Harga kemudian berubah negatif, dan diperdagangkan lebih rendah sepanjang sore. WTI mengakhiri hari 2,65 persen lebih rendah ke level 107,67 dolar AS per barel, sementara Brent turun 2,19 persen menjadi 110,46 dolar AS per barel.
Invasi Rusia ke Ukraina telah mendorong lonjakan harga minyak. Kemungkinan kesepakatan dengan Iran telah menjadi salah satu faktor yang dinilai dapat membawa bantuan segera untuk pasar yang sangat ketat.
“Kecuali ada pencairan ketegangan yang gamblang dalam bentuk konsesi dari kedua belah pihak dan sanksi dicabut dan/atau Iran diizinkan kembali ke pasar sebelum sehingga dapat mulai menjual minyaknya dari penyimpanan sampai produksi ditingkatkan, premi risiko adalah tidak diharapkan untuk mengempis secara nyata, ” kata pialang PVM Kamis dalam sebuah catatan kepada klien.
Meskipun penurunan pada hari Kamis, kedua kontrak masih solid di zona hijau untuk pekan ini. WTI naik sekitar 19 persen, sementara Brent telah naik 14 persen.
Pasar minyak sudah ketat sebelum invasi Rusia ke Ukraina, dan dengan negara-negara yang sekarang menghindari minyak dari produsen utama Rusia.
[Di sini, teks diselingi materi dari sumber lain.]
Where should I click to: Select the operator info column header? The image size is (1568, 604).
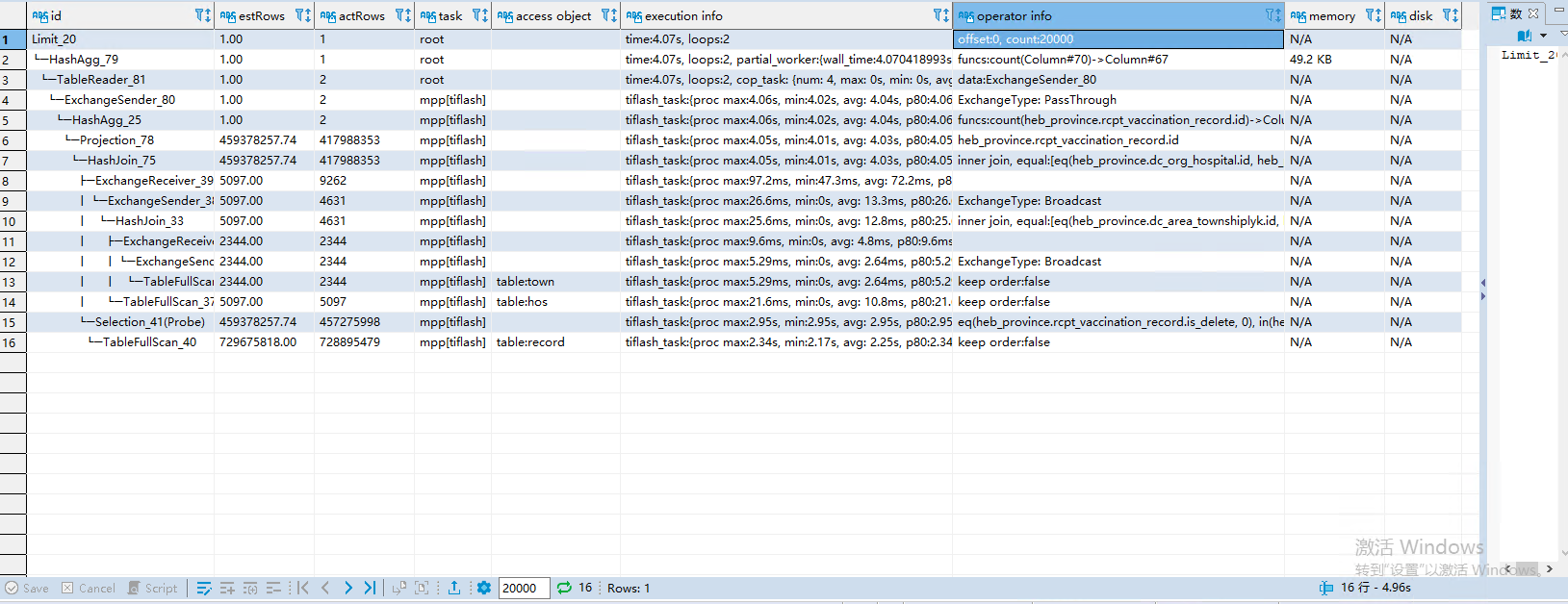pyautogui.click(x=1107, y=15)
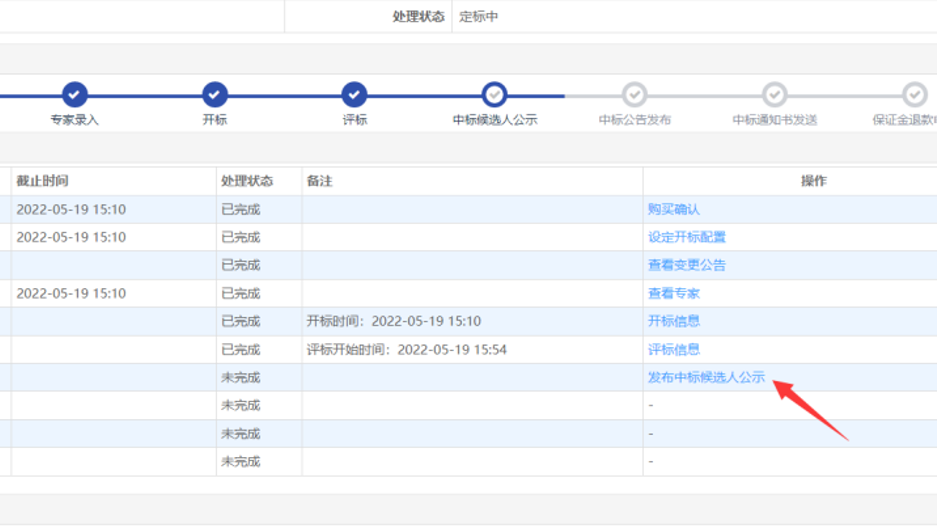The image size is (937, 526).
Task: Open the 设定开标配置 link
Action: coord(687,237)
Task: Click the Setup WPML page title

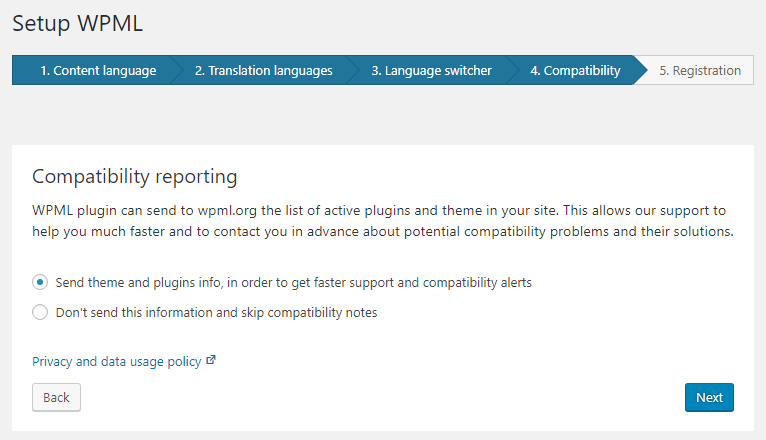Action: coord(78,23)
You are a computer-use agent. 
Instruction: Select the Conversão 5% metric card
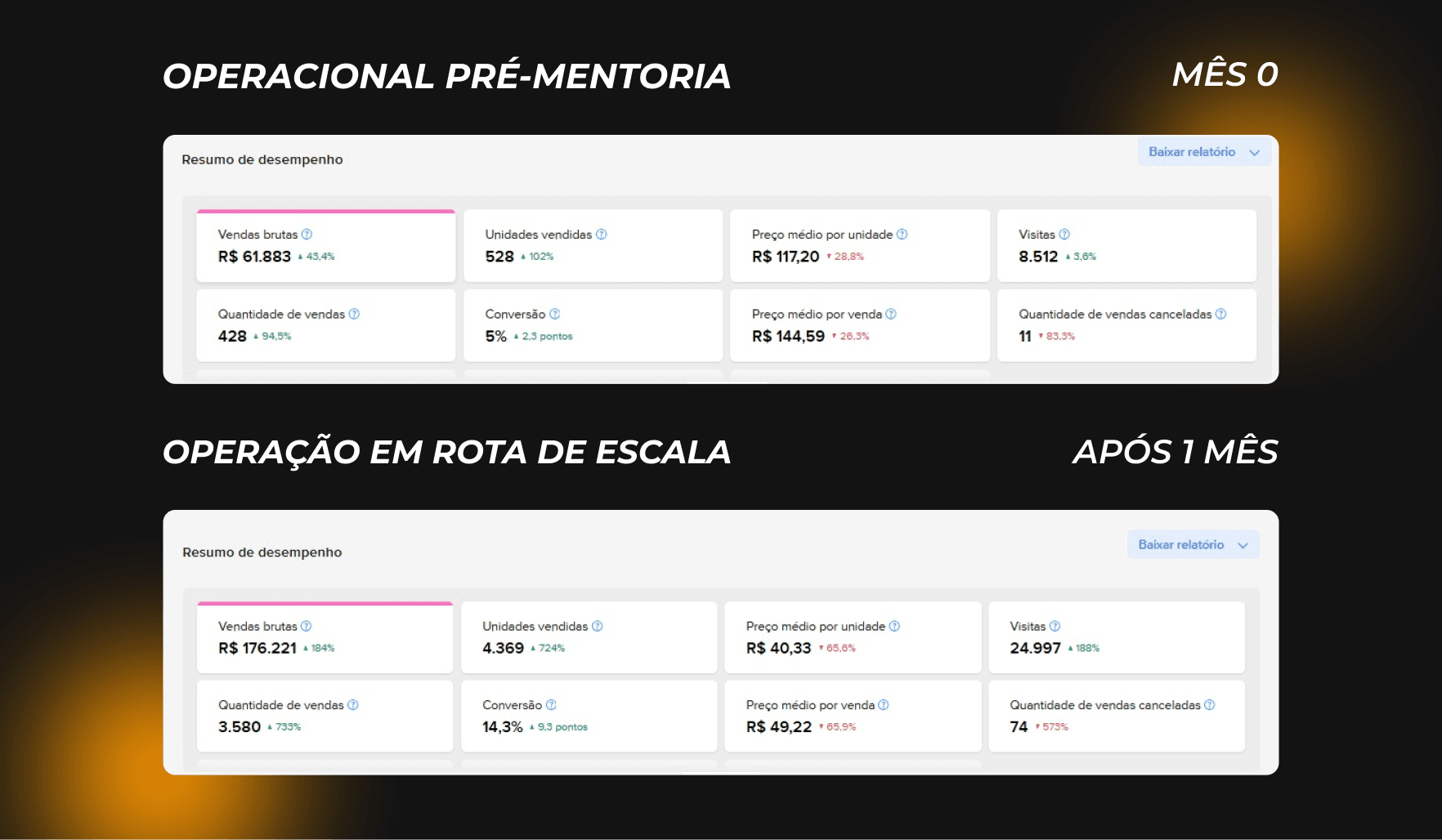point(593,325)
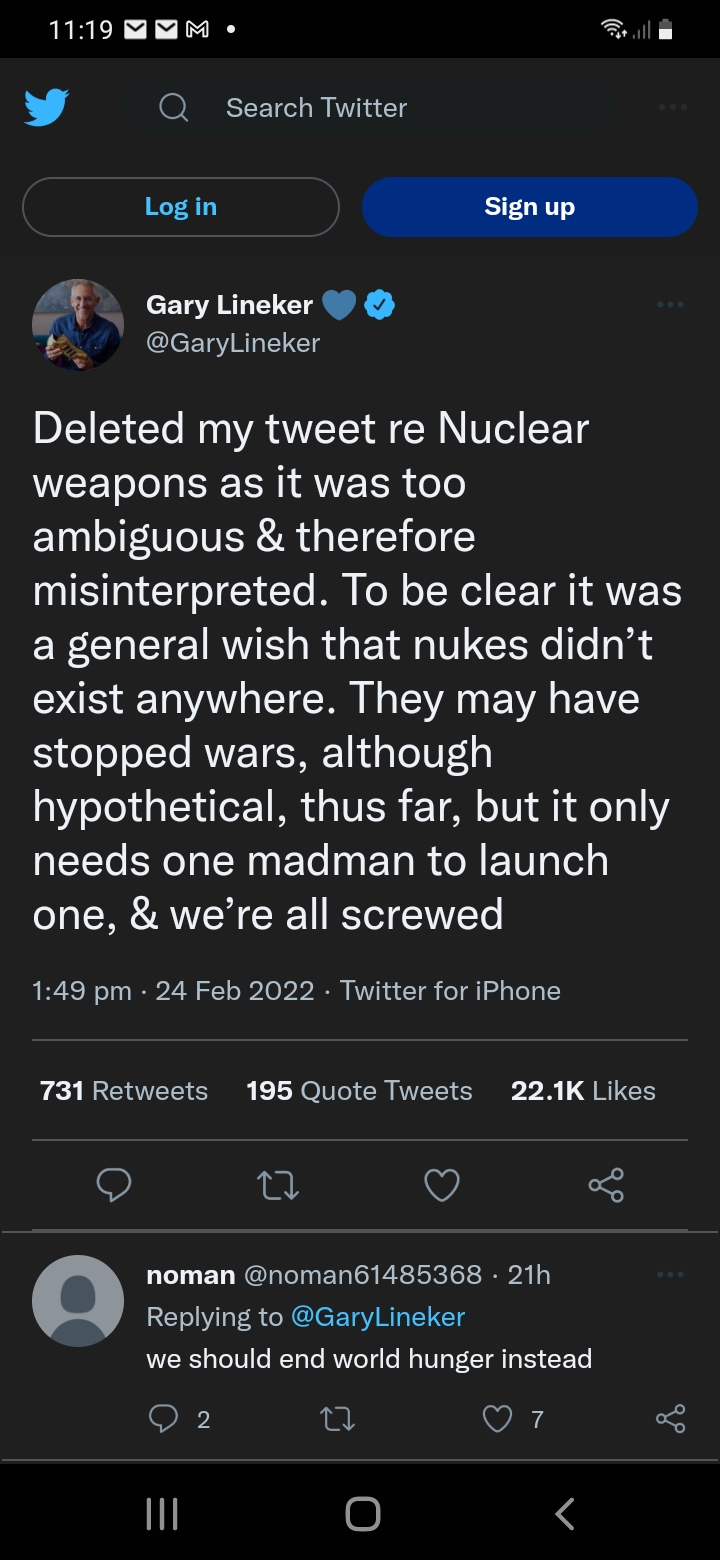Retweet the main tweet
Image resolution: width=720 pixels, height=1560 pixels.
pos(277,1185)
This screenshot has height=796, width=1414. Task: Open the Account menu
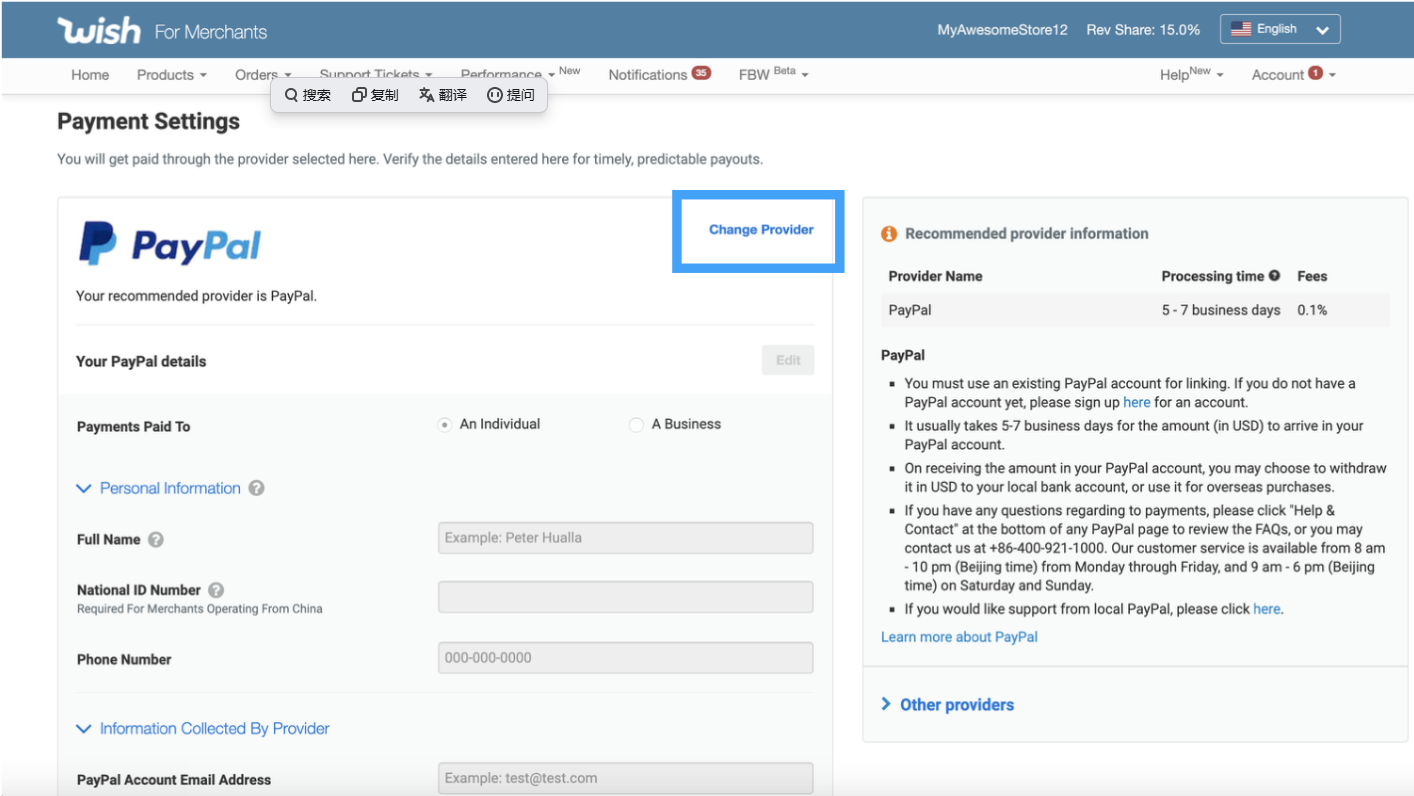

Para pedagang khawatir bahwa kekurangan pasokan terpengaruh.
Pada hari Senin, Kanada mengatakan pihaknya melarang impor minyak Rusia, tetapi sejauh ini Kanada merupakan satu-satunya negara yang menargetkan kompleksitas energi Rusia secara langsung.
Namun, ada efek riak, termasuk pembeli akan memutuskan untuk menghindari minyak Rusia untuk menghindari kemungkinan risiko pelanggaran sanksi.
"Kami berharap ekspor minyak Rusia akan turun 1 juta barel per hari dari dampak tidak langsung sanksi dan tindakan sukarela oleh perusahaan," kata Rystad Energy Kamis dalam catatannya.